Use a simple file format with one field per line:

FieldName: Value

and separate records with blank lines.

11.10.3. Discussion

If you have an array of records that you'd like to store into and retrieve from a text file, you can use a simple format based on mail headers. The format's simplicity requires that the keys have neither colons nor newlines, and the values not have newlines.

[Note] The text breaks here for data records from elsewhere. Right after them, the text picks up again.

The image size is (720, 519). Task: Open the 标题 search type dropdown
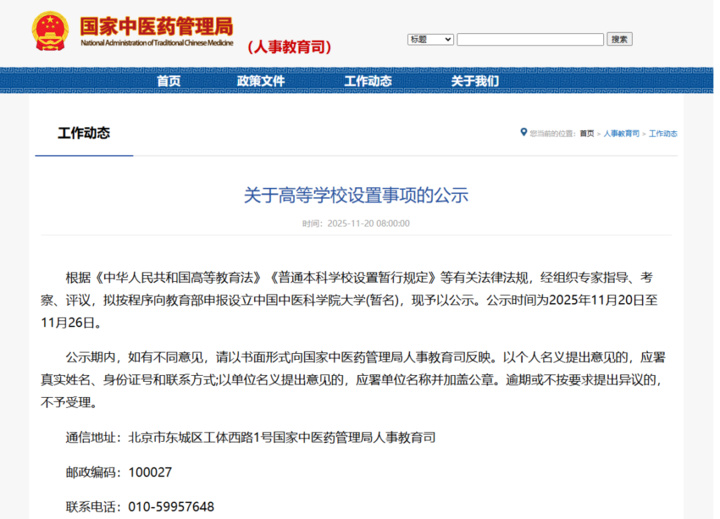[430, 39]
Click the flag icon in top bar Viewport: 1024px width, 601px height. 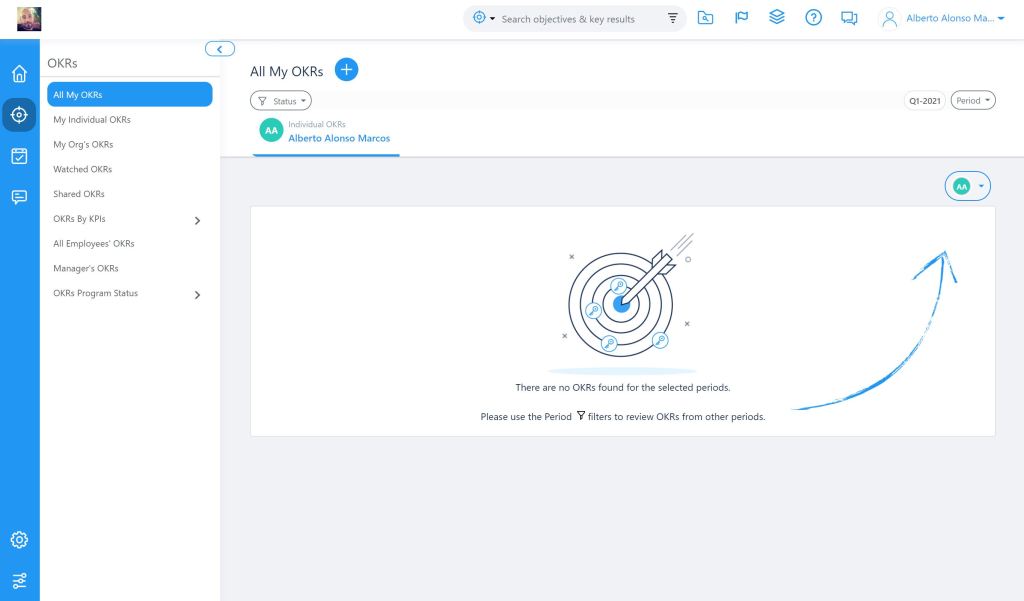coord(741,18)
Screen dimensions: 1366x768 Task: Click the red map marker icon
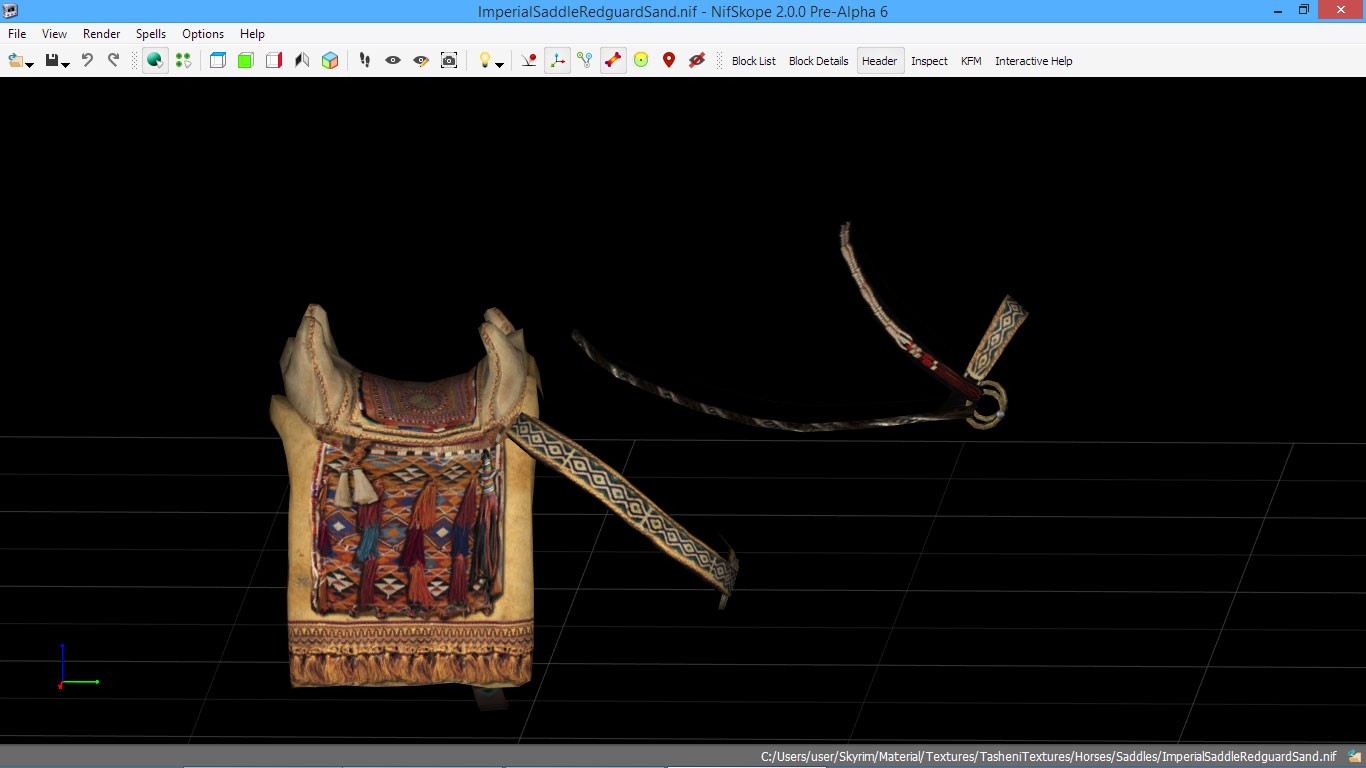(x=669, y=60)
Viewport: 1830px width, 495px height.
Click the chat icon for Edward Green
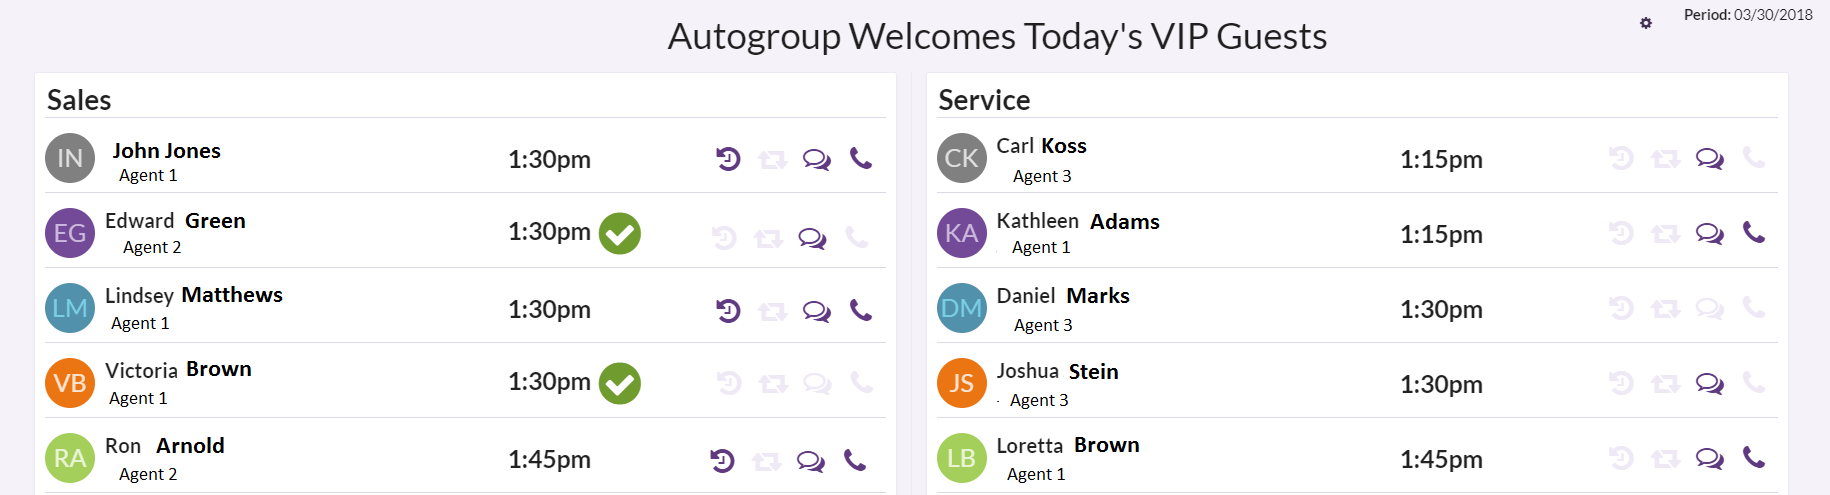[x=812, y=238]
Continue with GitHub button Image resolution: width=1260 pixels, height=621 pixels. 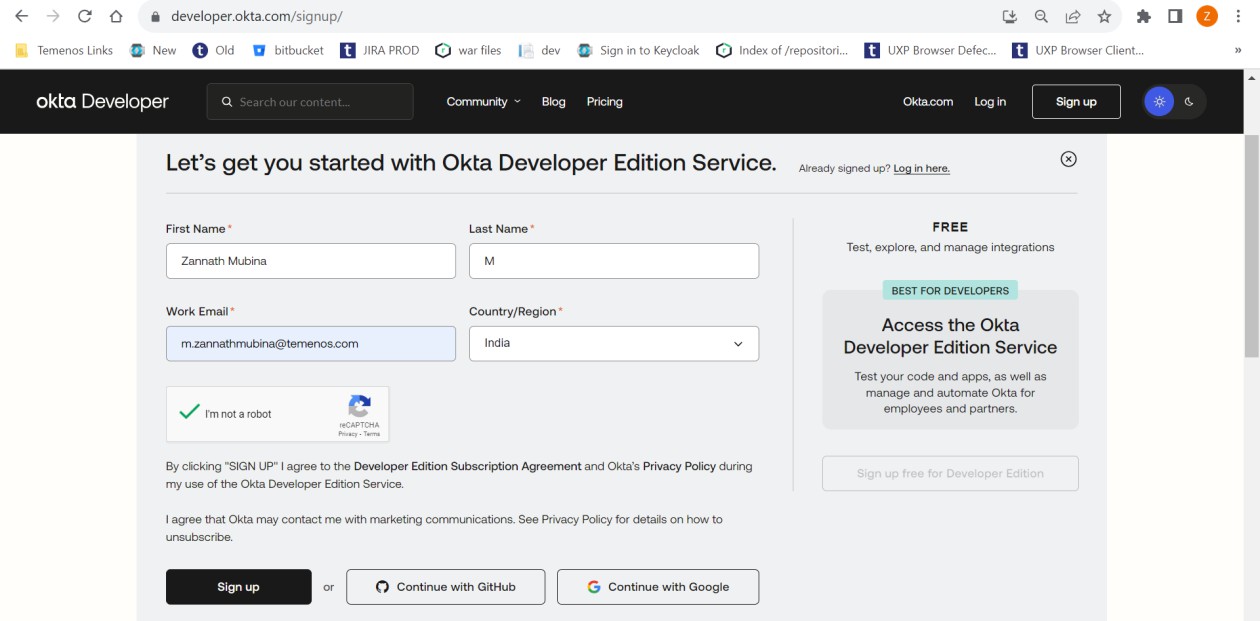tap(445, 587)
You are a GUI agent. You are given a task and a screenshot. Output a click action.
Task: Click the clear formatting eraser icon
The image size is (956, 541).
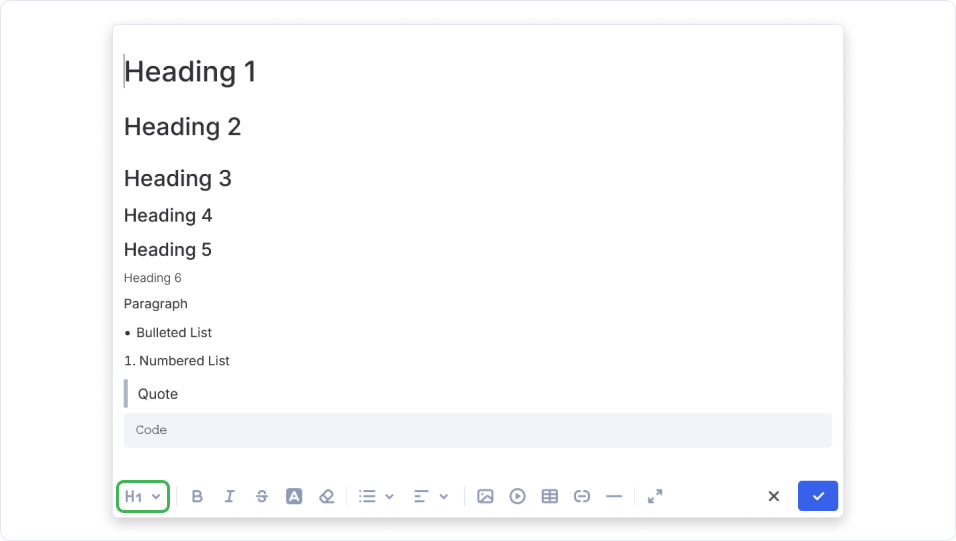coord(326,496)
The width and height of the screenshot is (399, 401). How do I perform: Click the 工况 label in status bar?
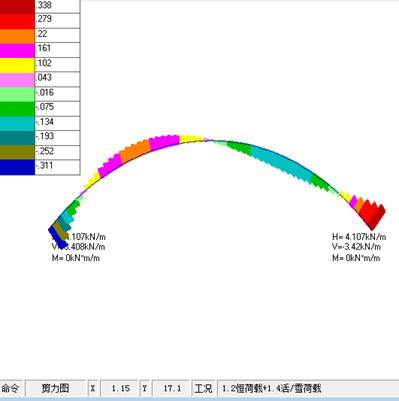click(203, 388)
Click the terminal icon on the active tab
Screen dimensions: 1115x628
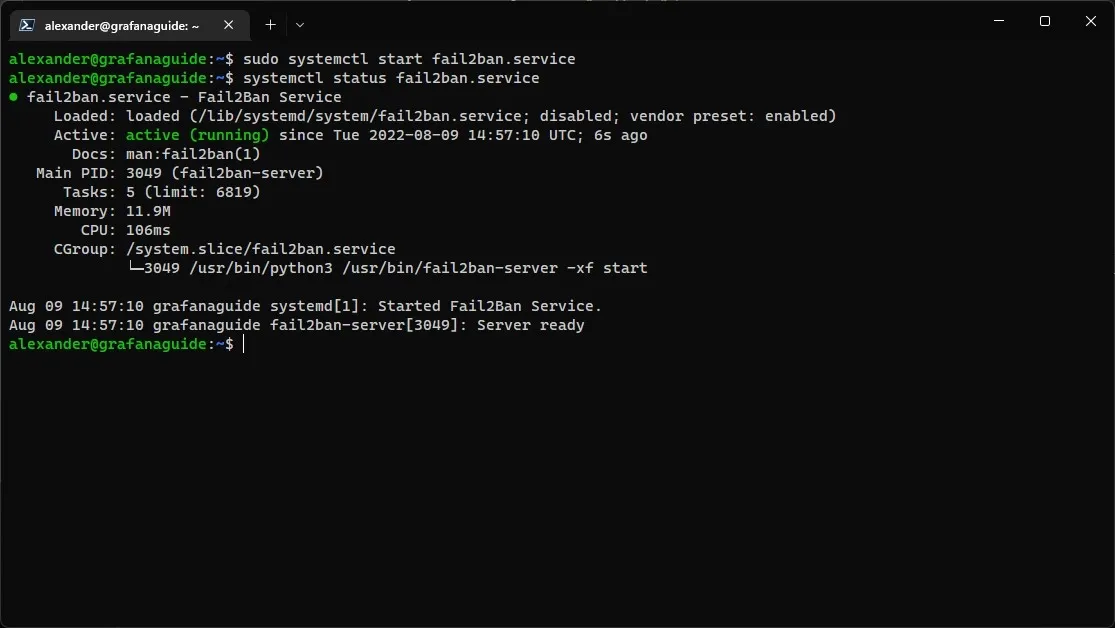[27, 25]
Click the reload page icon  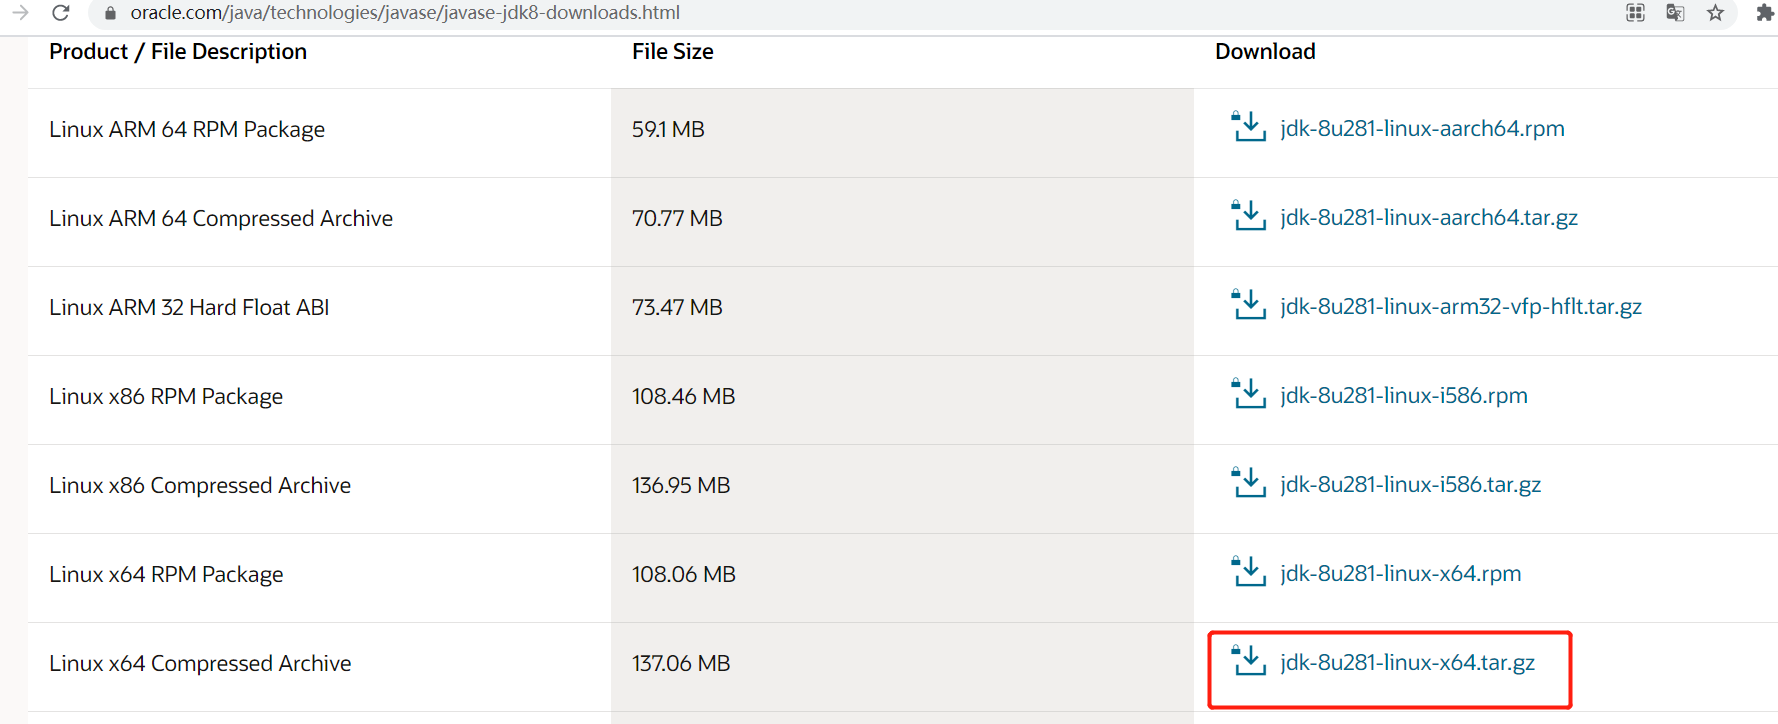click(61, 13)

This code writes them out:

foreach $record (@Array_of_Records) {
    for $key (sort keys %$record) {
        print "$key: $record->{$key}\n";
    }
    print "\n";
}

Reading them in is easy, too.

$/ = "";                # paragraph read mode
while (<>) {
    my @fields = split /^([^:]+):\s*/m;
    shift @fields;      # for leading null field
    push(@Array_of_Records, { map /(.*)/, @fields });
}

The split acts upon $_, its default second argument, which contains a full paragraph. The pattern looks for start of line (not just start of record, thanks to the /m) followed by one or more non-colons, followed by a colon and optional whitespace. When split's pattern contains parentheses, these are returned along with the values. The return values placed in @fields are in key-value order, with a leading null field we shift off. The braces in the call to push produce a reference to a new anonymous hash, which we copy @fields into. Since that array was stored in order of the needed key-value pairing, this makes for well-ordered hash contents.

All you're doing is reading and writing a plain text file, so you can use related recipes for additional components. You could use Recipe 7.18 to ensure that you have clean, concurrent access; Recipe 1.18 to store colons and newlines in keys and values; and Recipe 11.3 to store more complex structures.

If you are willing to sacrifice the elegance of a plain textfile for a quick, random-access database of records, use a DBM file, as described in Recipe 11.14.